The same thing happened to me. As life pummeled me relentlessly, I just became a really serious person. Not only am i not able to be funny, but I don't think anyone else is funny either.


----------



## nebulaghost (Feb 18, 2014)

I am bit like this but my sense of humour can come out of nowhere, and sometimes I can´t find it.


----------



## fractured (May 4, 2014)

I think i have a good sense of humor. It's just that my anxiety holds me back and makes me really tense, which stops my brain form working properly, due to the flight or fight mentality. I think confidence has a big role in it since i seem to question my personality less when i'm feeling good about myself.


----------



## villadb (Dec 30, 2012)

I felt like this too. I couldn't get involved with the banter at work when my SA was at its lowest. It's a confidence thing, when you start feeling better about yourself then the humour comes back as well with it.


----------



## Kmamo (Dec 18, 2014)

• • • • •

Task set -
1) Answer these questions about the forum thread on sense of humor:
(a) On what date did nebulaghost post?
(b) What does fractured say holds them back?
(c) What could villadb not get involved with at work?
2) Write out the humor thread again from "I think i have" up to and including "well with it.", switching "confidence" to "self-esteem".
3) Carry on the forum thread about losing a sense of humor, picking up right after its last line.
The records can be left aside; they play no part here.

• • • • •

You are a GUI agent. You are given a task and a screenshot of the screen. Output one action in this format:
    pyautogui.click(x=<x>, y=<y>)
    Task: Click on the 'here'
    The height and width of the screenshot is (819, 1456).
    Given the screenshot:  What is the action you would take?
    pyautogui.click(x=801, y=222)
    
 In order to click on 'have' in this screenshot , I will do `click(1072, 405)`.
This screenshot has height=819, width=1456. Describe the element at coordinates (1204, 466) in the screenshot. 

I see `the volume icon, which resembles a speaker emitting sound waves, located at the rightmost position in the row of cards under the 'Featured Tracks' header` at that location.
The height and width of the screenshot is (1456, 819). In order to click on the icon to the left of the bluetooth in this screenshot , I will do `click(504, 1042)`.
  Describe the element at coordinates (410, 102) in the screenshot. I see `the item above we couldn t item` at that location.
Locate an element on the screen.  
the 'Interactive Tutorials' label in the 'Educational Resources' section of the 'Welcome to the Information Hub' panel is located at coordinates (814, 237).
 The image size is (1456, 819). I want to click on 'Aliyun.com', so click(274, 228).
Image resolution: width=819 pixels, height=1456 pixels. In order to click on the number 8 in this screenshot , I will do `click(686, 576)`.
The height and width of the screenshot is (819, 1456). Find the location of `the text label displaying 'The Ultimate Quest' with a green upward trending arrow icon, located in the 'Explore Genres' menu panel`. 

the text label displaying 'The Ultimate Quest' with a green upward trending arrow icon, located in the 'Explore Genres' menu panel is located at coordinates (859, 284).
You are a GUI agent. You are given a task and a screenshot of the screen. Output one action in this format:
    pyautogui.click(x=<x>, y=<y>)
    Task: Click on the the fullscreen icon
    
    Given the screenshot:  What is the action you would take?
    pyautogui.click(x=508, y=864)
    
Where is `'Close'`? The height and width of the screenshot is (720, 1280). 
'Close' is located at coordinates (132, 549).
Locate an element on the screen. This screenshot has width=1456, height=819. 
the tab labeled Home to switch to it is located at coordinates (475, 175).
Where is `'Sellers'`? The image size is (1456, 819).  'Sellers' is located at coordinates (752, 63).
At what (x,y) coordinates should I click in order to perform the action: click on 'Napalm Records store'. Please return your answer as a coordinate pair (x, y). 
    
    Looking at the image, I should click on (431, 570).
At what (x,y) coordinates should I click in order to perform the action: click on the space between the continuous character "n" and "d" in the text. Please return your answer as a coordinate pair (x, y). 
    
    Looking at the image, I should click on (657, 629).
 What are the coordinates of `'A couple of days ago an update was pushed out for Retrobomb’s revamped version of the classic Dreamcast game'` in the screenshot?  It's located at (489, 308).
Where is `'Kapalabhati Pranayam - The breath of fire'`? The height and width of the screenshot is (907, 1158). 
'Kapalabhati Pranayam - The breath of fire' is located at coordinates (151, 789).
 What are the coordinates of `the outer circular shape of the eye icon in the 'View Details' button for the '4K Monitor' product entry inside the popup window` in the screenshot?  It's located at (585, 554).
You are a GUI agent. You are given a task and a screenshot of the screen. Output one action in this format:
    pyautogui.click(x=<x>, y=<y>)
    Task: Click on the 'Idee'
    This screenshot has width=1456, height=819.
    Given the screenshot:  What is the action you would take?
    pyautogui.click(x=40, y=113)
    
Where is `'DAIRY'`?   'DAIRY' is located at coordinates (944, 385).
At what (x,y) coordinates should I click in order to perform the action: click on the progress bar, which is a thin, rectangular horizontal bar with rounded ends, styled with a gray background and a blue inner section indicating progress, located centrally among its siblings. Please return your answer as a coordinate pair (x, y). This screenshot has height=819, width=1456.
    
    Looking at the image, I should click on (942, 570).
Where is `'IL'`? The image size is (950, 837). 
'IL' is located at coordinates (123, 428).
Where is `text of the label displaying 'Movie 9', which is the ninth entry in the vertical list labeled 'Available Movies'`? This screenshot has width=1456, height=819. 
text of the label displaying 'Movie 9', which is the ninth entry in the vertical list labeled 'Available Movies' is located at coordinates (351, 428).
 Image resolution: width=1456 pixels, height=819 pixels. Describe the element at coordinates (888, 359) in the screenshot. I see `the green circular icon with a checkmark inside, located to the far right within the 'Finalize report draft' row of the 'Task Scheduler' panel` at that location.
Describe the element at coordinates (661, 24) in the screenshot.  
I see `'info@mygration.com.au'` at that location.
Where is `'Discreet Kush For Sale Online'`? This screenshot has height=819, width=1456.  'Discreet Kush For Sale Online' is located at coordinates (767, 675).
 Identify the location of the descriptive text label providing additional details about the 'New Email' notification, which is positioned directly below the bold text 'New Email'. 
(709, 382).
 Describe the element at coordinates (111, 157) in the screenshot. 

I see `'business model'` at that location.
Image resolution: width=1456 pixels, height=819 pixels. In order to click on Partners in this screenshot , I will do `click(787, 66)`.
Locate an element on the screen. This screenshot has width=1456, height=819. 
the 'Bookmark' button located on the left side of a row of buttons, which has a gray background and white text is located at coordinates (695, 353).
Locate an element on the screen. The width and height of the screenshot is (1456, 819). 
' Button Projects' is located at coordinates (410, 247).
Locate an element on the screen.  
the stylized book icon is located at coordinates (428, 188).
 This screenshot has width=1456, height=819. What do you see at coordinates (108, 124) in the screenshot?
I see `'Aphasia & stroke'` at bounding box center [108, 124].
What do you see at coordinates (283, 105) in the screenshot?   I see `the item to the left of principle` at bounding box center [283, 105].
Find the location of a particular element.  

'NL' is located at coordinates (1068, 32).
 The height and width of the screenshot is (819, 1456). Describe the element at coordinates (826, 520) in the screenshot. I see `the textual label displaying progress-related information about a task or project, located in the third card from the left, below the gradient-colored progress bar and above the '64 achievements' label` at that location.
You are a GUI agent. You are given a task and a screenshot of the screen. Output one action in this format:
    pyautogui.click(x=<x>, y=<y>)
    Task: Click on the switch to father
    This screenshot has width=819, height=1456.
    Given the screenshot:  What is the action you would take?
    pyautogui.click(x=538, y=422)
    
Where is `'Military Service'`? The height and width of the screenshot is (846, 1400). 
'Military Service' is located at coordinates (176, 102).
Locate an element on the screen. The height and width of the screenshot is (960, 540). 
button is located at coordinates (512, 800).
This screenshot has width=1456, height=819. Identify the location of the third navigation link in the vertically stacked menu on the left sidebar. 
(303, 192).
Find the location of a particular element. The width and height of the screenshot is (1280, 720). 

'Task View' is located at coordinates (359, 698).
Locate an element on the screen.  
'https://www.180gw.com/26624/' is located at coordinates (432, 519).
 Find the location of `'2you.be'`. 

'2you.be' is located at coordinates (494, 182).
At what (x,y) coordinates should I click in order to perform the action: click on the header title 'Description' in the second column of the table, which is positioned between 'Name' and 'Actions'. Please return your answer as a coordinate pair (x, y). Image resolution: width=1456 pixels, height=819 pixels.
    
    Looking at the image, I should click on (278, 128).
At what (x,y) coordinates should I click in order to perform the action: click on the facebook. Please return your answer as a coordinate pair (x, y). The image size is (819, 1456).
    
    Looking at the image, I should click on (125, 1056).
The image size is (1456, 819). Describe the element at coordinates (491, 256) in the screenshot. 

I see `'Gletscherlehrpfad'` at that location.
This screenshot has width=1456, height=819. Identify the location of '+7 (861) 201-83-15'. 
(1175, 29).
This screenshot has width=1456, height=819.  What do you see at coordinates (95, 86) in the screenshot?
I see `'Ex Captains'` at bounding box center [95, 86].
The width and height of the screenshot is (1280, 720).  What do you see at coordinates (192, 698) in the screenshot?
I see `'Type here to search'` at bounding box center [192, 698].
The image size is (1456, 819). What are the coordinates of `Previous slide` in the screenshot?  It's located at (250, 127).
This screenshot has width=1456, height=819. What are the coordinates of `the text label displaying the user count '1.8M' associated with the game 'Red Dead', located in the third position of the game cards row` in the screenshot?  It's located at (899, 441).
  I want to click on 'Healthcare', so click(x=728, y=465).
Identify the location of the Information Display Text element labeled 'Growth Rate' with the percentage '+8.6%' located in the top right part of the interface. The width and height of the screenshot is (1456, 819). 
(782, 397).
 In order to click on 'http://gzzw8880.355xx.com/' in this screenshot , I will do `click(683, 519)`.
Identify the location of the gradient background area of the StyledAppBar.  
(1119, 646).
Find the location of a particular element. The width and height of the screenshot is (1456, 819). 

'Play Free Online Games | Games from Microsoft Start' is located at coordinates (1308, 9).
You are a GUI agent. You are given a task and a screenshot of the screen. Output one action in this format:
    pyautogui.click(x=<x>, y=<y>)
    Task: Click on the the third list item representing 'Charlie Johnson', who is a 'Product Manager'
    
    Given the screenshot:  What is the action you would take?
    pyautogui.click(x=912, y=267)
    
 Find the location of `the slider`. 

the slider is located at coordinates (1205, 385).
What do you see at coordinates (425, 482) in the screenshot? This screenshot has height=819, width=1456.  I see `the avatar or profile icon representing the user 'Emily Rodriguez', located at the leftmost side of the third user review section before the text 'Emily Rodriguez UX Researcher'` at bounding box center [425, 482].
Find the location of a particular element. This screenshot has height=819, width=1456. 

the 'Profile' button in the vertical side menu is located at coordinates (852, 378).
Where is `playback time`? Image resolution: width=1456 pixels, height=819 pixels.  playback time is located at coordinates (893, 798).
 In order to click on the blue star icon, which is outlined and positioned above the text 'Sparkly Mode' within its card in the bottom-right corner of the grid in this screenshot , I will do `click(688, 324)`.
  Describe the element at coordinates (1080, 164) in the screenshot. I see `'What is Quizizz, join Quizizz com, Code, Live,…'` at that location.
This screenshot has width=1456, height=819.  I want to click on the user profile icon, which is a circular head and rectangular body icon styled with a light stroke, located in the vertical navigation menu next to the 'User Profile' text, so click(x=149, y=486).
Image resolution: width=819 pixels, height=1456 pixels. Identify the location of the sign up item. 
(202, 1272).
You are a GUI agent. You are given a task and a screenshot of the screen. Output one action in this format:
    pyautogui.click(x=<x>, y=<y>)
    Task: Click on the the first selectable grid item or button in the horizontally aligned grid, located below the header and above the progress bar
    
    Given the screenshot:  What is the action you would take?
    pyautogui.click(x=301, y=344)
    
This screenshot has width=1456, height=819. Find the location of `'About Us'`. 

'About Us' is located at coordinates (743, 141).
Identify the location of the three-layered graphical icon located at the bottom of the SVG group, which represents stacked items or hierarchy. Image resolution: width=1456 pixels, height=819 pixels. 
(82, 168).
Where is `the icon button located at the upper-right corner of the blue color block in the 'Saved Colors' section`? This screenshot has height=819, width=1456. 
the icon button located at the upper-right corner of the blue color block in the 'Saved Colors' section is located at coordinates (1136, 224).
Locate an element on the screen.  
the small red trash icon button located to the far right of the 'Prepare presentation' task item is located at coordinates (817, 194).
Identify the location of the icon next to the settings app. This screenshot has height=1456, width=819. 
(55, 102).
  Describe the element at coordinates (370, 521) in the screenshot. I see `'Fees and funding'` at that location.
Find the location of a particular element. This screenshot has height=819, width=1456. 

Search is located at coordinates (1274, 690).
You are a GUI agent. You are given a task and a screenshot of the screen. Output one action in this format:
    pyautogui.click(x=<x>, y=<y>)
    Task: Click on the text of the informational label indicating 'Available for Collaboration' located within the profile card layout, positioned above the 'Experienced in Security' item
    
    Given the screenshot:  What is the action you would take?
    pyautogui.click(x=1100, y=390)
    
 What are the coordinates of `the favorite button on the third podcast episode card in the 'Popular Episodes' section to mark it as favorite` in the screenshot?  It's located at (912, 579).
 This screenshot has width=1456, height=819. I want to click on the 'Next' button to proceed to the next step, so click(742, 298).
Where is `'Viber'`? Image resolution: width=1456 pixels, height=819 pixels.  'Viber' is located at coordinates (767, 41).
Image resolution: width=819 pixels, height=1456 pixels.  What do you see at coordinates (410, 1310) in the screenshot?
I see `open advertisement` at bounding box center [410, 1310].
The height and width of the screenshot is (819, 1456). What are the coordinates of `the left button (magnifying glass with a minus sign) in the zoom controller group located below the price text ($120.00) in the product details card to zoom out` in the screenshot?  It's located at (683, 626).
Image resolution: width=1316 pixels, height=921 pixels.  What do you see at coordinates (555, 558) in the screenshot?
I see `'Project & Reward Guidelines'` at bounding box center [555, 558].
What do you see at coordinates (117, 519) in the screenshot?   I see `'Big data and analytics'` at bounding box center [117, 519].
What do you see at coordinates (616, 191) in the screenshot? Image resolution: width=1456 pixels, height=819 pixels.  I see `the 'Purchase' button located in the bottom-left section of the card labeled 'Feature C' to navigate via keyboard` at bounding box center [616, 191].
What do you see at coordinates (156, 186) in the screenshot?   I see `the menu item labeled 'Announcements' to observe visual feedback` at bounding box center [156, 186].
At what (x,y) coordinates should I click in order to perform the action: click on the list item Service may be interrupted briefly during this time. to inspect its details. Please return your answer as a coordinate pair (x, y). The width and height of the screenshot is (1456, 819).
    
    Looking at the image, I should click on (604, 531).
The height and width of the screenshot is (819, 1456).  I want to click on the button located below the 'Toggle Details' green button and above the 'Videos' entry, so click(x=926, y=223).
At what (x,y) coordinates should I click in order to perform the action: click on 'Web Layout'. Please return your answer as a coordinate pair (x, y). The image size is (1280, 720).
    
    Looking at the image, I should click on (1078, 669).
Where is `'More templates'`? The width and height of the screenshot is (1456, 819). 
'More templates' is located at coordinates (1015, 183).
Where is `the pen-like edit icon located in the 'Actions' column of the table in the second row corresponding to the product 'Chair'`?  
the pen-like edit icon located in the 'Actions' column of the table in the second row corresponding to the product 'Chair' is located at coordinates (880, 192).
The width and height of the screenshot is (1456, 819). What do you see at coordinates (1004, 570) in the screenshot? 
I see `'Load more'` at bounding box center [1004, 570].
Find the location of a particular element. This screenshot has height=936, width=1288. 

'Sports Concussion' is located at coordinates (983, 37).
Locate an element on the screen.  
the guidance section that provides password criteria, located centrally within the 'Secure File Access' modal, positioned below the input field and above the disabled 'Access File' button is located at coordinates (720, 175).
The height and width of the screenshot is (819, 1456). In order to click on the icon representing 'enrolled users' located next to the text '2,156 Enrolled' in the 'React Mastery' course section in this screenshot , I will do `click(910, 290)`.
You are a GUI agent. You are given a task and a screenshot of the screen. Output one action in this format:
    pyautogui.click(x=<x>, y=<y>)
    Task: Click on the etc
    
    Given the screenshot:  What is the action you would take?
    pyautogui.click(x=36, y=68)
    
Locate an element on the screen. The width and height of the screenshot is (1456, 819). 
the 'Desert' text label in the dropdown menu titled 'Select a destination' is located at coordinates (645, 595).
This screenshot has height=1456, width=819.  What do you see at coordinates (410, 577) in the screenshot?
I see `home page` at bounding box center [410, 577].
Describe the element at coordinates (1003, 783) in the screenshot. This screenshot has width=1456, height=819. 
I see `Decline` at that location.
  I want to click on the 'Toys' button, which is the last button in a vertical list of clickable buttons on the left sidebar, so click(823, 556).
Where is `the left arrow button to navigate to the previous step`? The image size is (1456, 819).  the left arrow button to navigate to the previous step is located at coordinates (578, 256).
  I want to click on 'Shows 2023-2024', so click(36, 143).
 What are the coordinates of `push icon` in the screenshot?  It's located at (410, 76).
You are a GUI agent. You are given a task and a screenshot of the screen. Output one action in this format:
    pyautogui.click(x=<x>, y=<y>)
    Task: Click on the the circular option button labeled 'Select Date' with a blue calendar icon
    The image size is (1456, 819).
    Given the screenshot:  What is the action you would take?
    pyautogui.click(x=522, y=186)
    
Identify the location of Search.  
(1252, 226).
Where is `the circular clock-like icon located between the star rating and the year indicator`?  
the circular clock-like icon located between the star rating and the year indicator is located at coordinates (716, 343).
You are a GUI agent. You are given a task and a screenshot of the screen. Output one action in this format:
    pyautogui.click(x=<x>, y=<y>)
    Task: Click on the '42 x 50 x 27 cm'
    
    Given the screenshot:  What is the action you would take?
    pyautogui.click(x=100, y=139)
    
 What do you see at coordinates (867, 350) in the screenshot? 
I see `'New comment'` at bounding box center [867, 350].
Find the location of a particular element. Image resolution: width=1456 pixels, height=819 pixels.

• • • • •

Replies -
1)
(a) Feb 18, 2014
(b) Their anxiety
(c) The banter

2)
I think i have a good sense of humor. It's just that my anxiety holds me back and makes me really tense, which stops my brain form working properly, due to the flight or fight mentality. I think self-esteem has a big role in it since i seem to question my personality less when i'm feeling good about myself.


----------



## villadb (Dec 30, 2012)

I felt like this too. I couldn't get involved with the banter at work when my SA was at its lowest. It's a self-esteem thing, when you start feeling better about yourself then the humour comes back as well with it.

3)
A few years back is when I first noticed that i was losing my humor, my friends would be laughing at a joke and I would be able to see why it should be funny but I don't find it funny. People also notice quickly if you aren't laughing at Their jokes or not cracking any yourself (seeing as you can't tell if the joke will be funny or not). So I started fake laughing to avoid the awakened situation not laughing causes. When I started I sucked at it but now I'm getting good at making it convincing. 

I think that the reason i have lost most of my humor is because iv heard it all or a version of the situation. Hearing the same joke twice is never as funny but when its 10 or 15 time The meaning behind the joke is so apparent before the finish of the joke or situation has played out that it isn't funny anymore. There are however moment when I do get a glimps of my old self, it happens when I'm not expecting it and usually around friends that are spontaniouse to an absence point(usually my black or Mexican friend) they will say something so crazy and original i get a wonderful long laugh out of it. Sadly the group that I associate with will never be spontaines in the way my other friends are.


----------



## Redefine (Jan 11, 2005)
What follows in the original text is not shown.